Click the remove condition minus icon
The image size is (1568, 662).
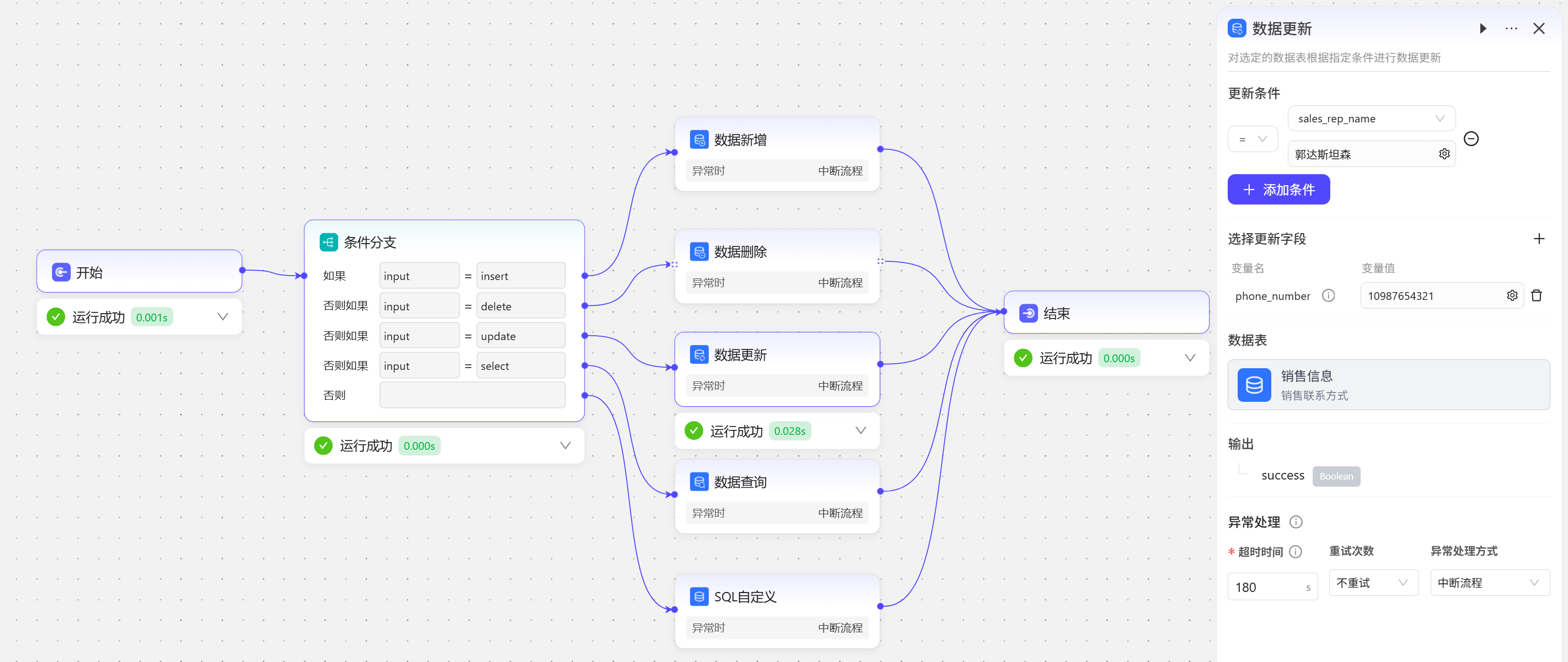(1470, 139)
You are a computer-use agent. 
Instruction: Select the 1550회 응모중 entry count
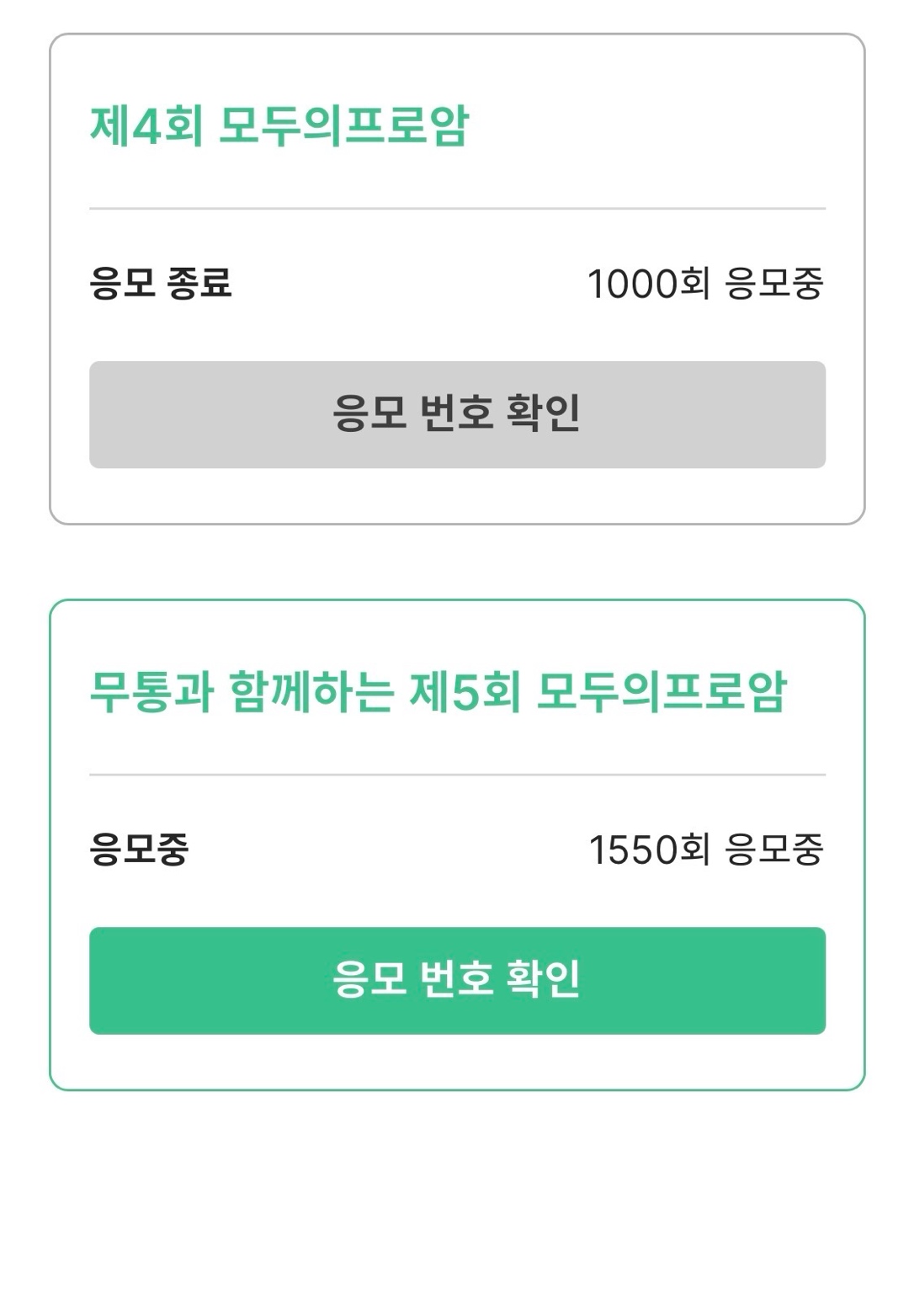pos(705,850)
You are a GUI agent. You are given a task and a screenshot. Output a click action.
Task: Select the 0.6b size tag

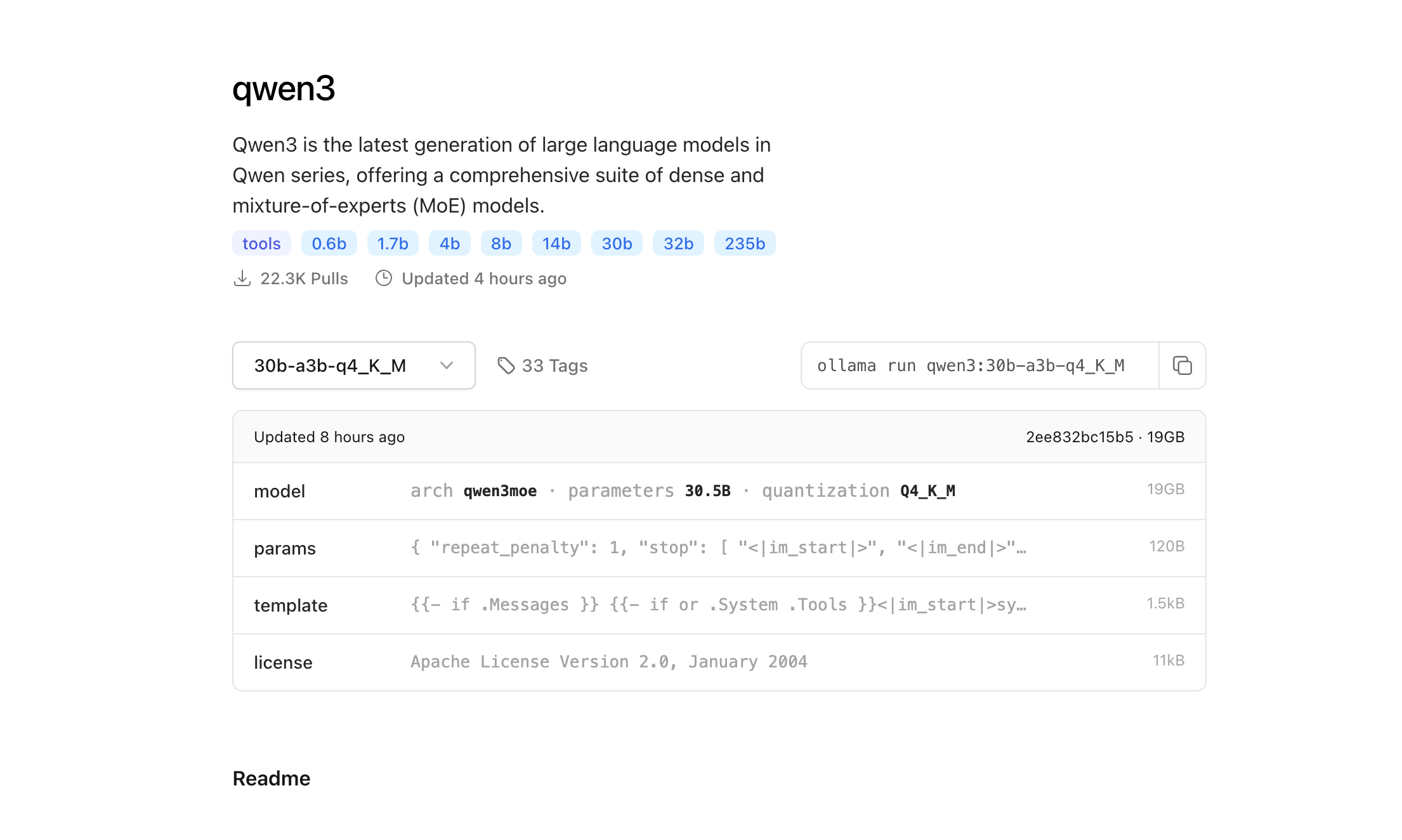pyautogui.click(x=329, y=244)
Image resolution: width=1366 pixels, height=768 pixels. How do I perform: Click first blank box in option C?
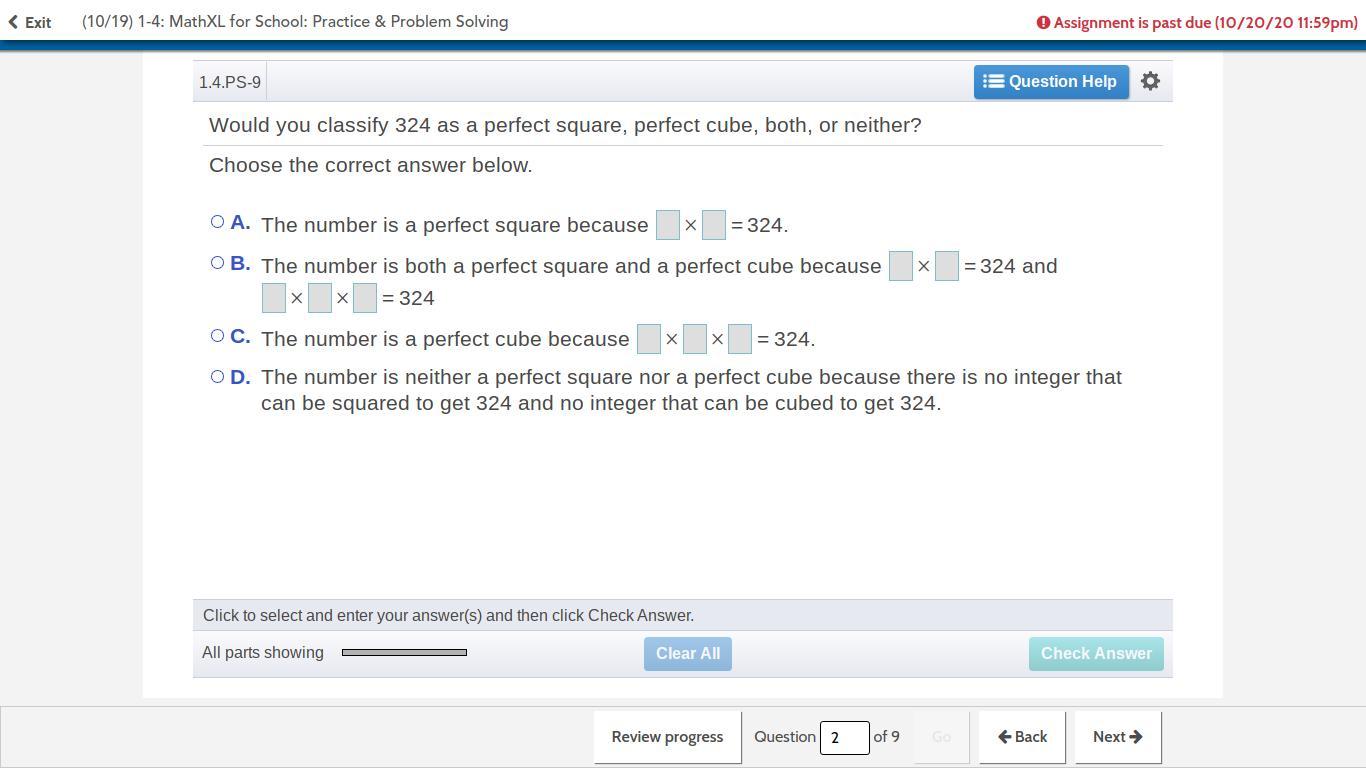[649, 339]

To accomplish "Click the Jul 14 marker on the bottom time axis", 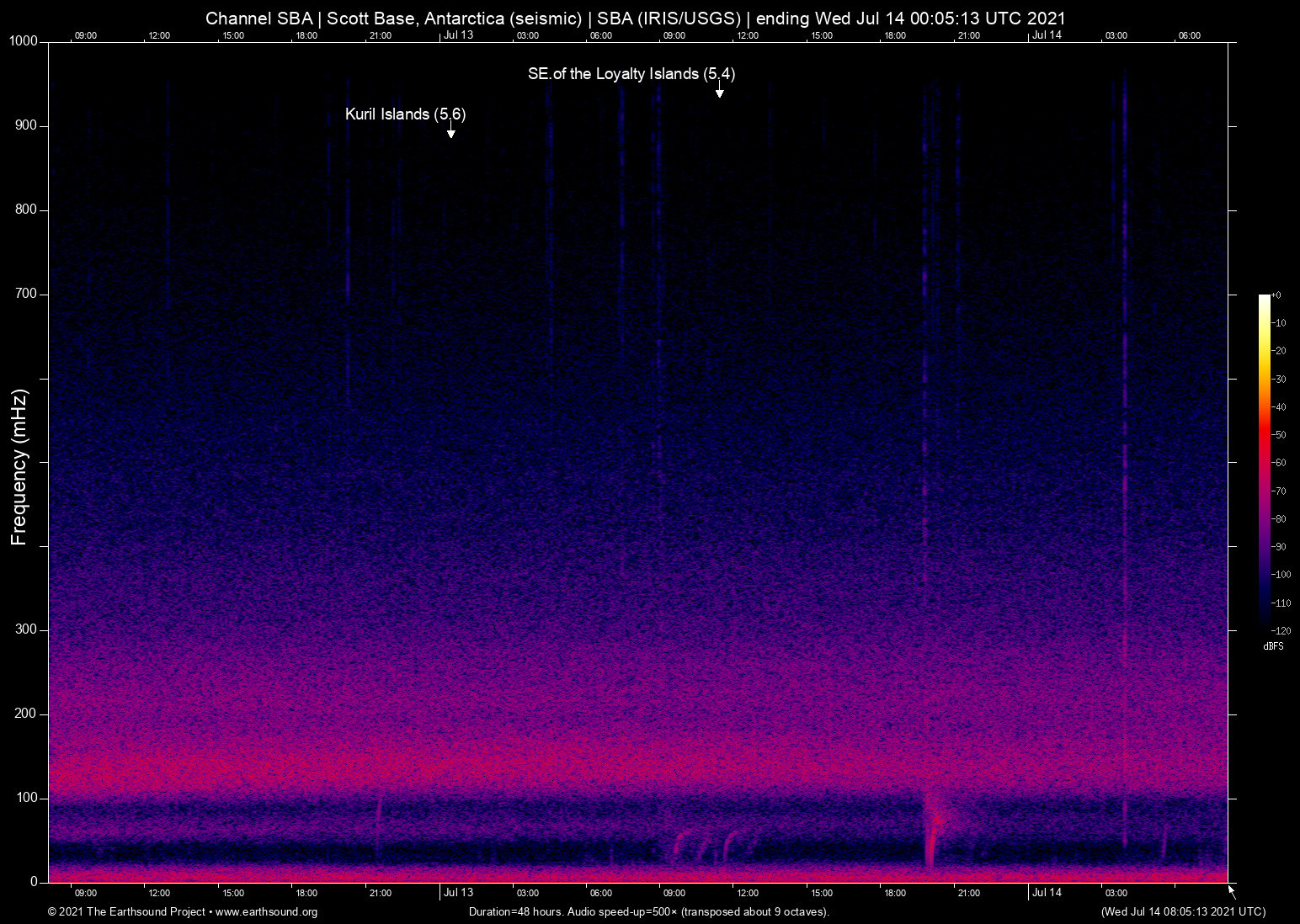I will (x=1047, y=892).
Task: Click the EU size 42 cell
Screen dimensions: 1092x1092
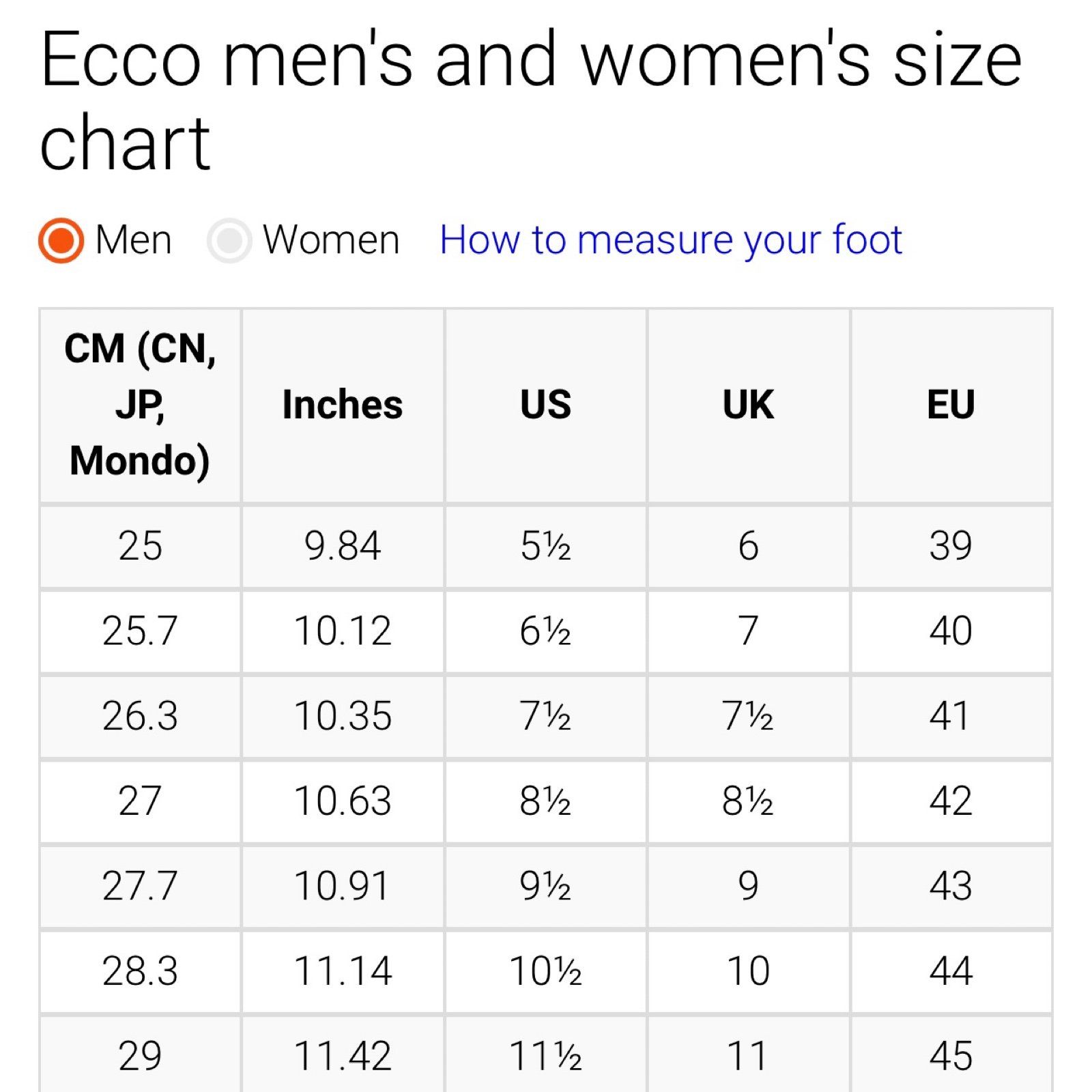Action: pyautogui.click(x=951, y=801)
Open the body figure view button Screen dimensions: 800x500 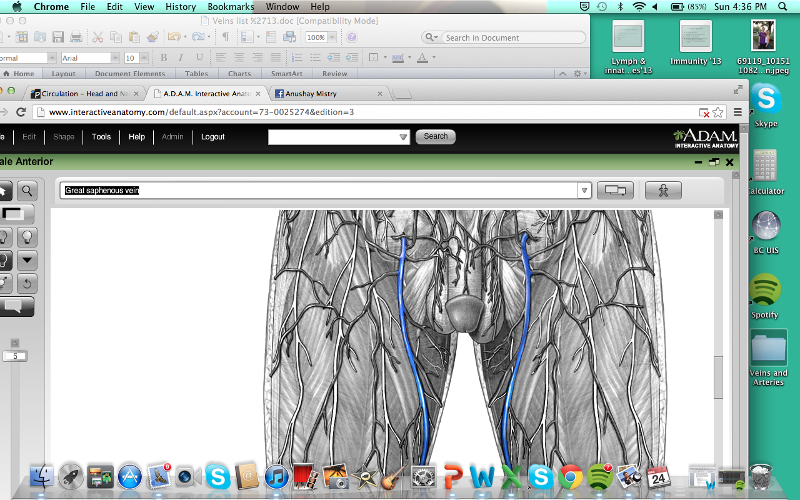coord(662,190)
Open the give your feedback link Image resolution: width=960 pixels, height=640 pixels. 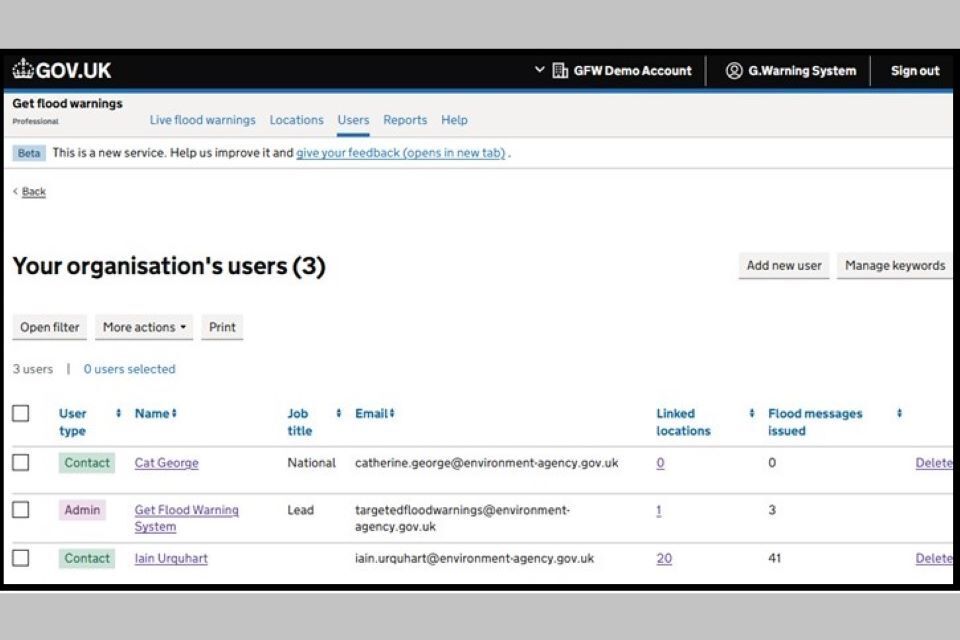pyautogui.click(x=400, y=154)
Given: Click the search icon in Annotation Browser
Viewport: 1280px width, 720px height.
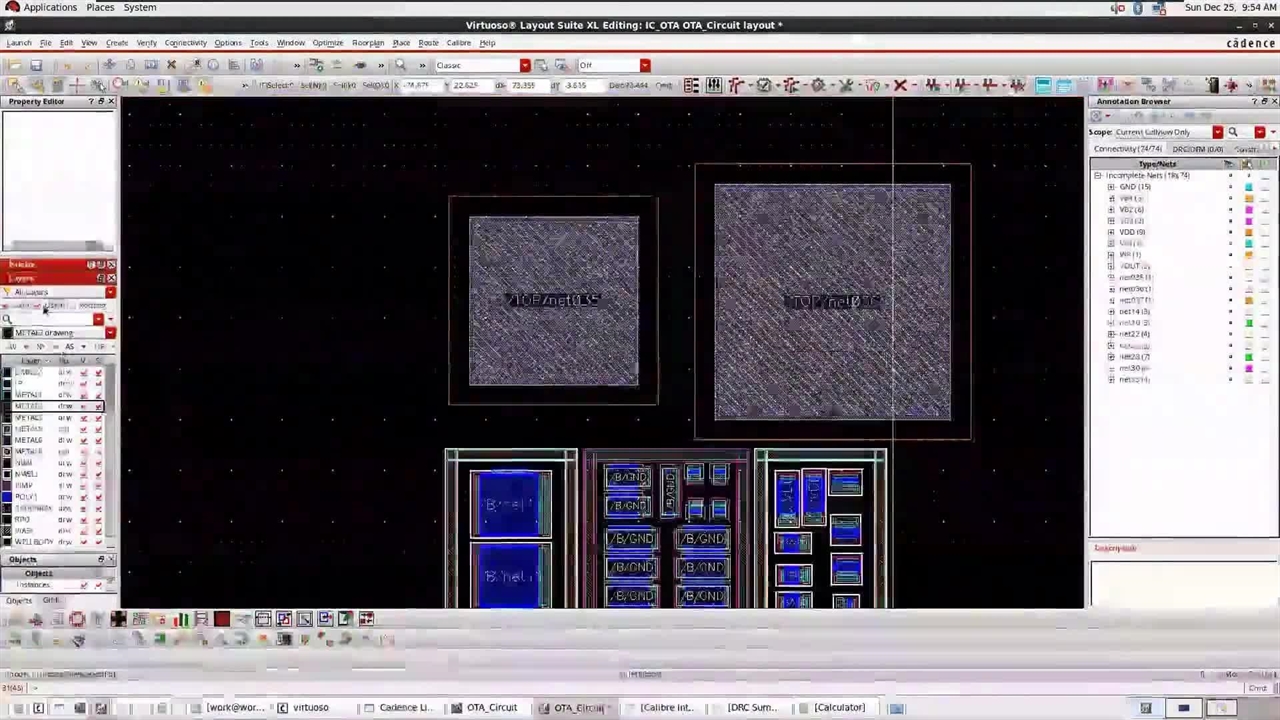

__________

> WORK INSTRUCTIONS: Extract every line of the rows above that contains the word "size", copying each one in full.

> ANSWER TO THE PROBLEM:
The image size is (1568, 662).
Task: Select the 0.6b size tag
Task: Click the EU size 42 cell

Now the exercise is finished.